Влад выронил автомат, и он загромыхал по бетону.
— Это как это…
Мельников отстранил его и, прохромав вперед, пнул ногой тело Босха.
— Смотрите! Морок! Это морок!
— Какой еще… — начал было Дивер, но вглядевшись повнимательнее замолк. Там, где только что лежали тела их уже раз убитых врагов, теперь валялись груды грязного дурнопахнущего тряпья. Влад подошел, всмотрелся.
Это были куклы — грубые подобия человека в натуральную величину, собранные из откровенного мусора. Здесь была дрянная, разорванная одежда, какие-то тряпки, битое стекло и мятая жесть. Костяные пуговицы на уродливых головах изображали глаза. Чуть ниже, там, где полагается быть рту, шла прихотливая вязь букв.

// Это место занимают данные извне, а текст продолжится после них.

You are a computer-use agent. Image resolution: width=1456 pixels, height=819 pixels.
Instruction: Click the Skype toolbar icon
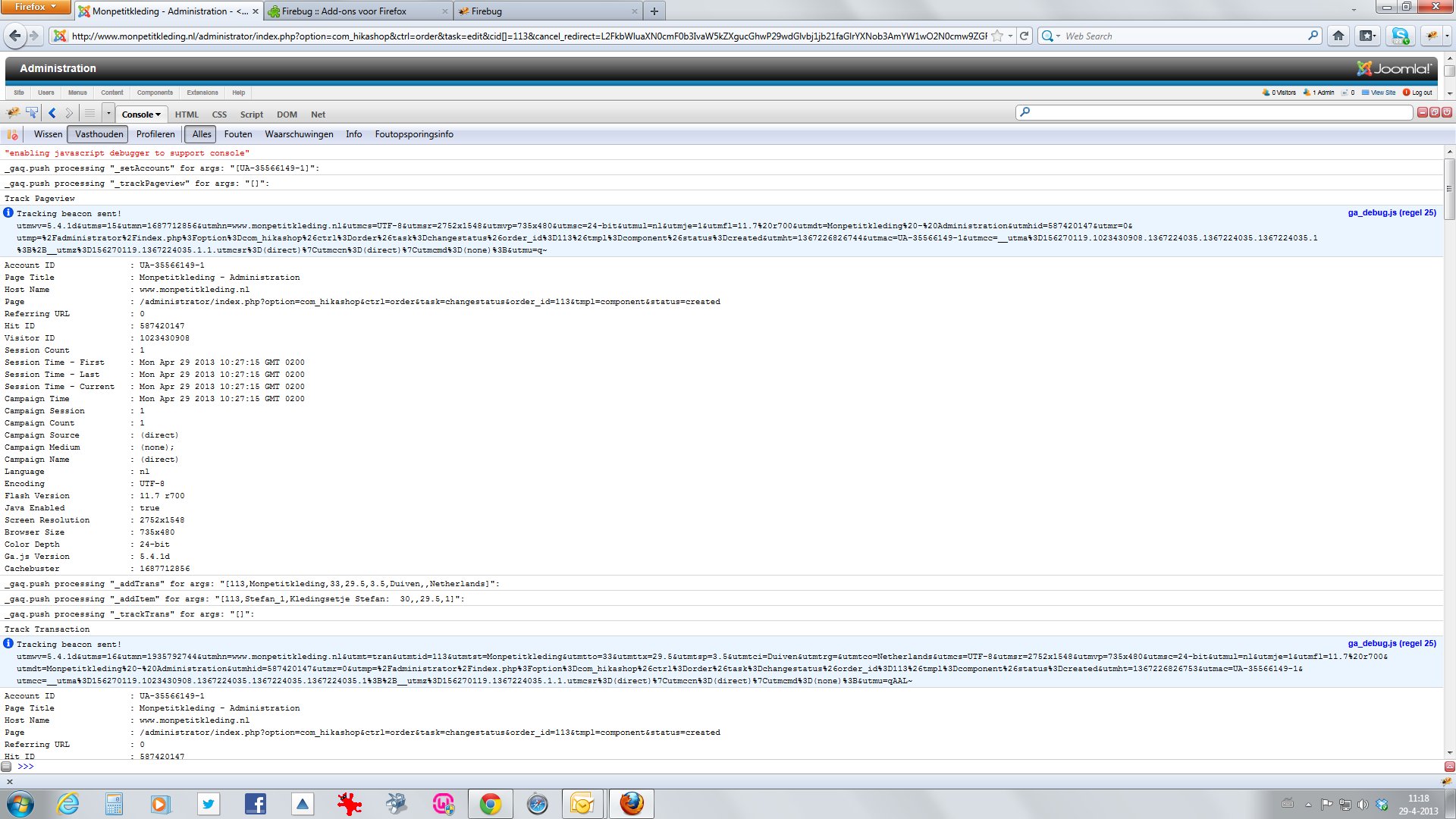click(1400, 36)
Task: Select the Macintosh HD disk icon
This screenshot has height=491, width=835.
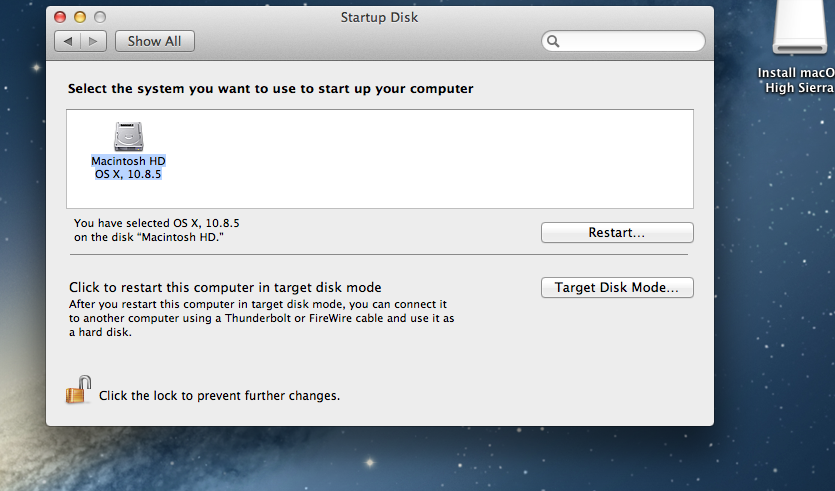Action: 129,137
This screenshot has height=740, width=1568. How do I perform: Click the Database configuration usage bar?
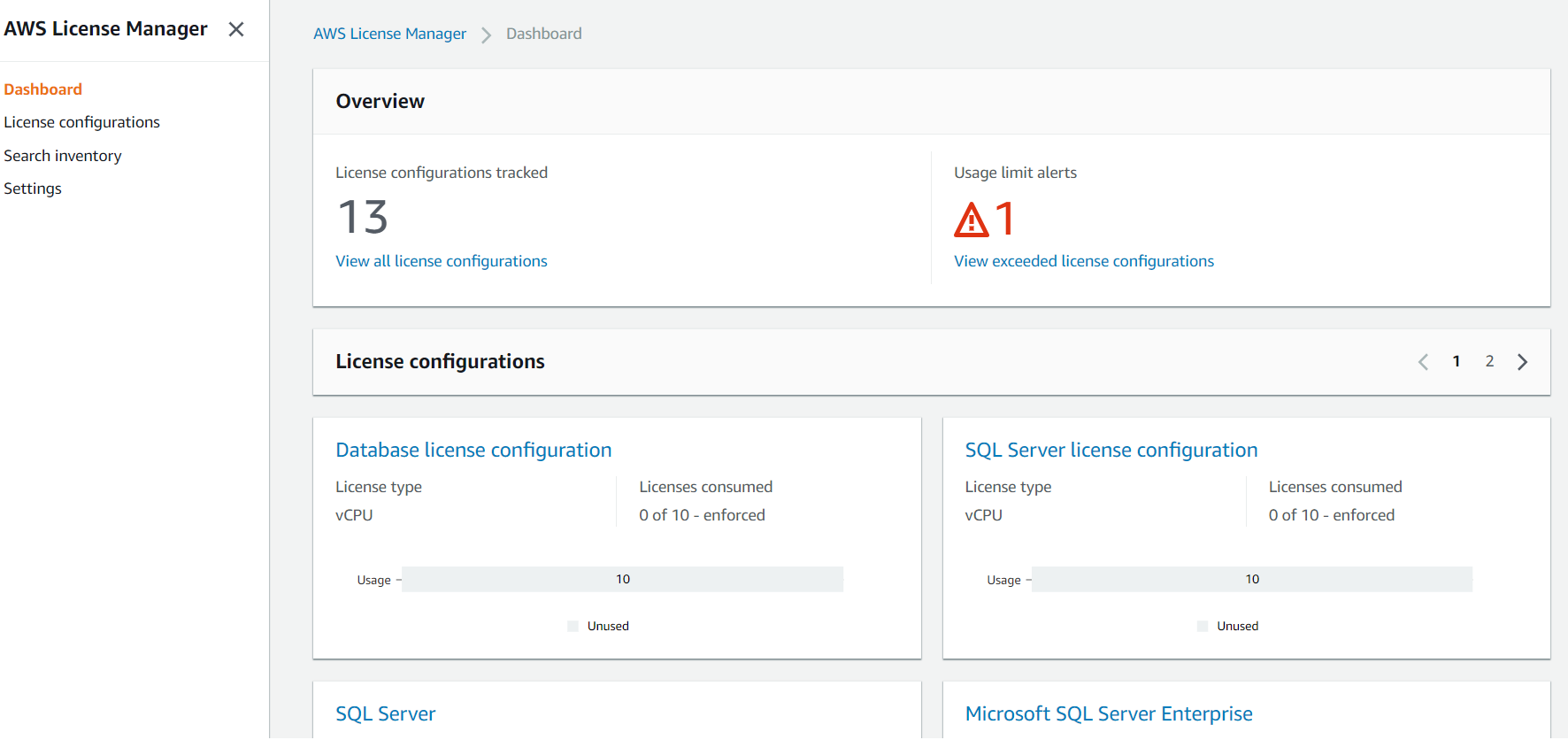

На той кукле, к которой наклонился Влад, было филигранно выписано — «Босх». Чуть дальше лежал «Пиночет», и на оторванном от туловища рваном мешке без глаз с трудом читалась надпись «Рябов». Не оставалось сомнений, что на полыхающем сейчас жарким пламенем чучеле неизвестные вывели «Кобольд».
— Куклы, чучела!
— Это морок. Сделали чучела и придали им подобия убитых, — сказал Дивер, — я теперь понял. Вот только как они…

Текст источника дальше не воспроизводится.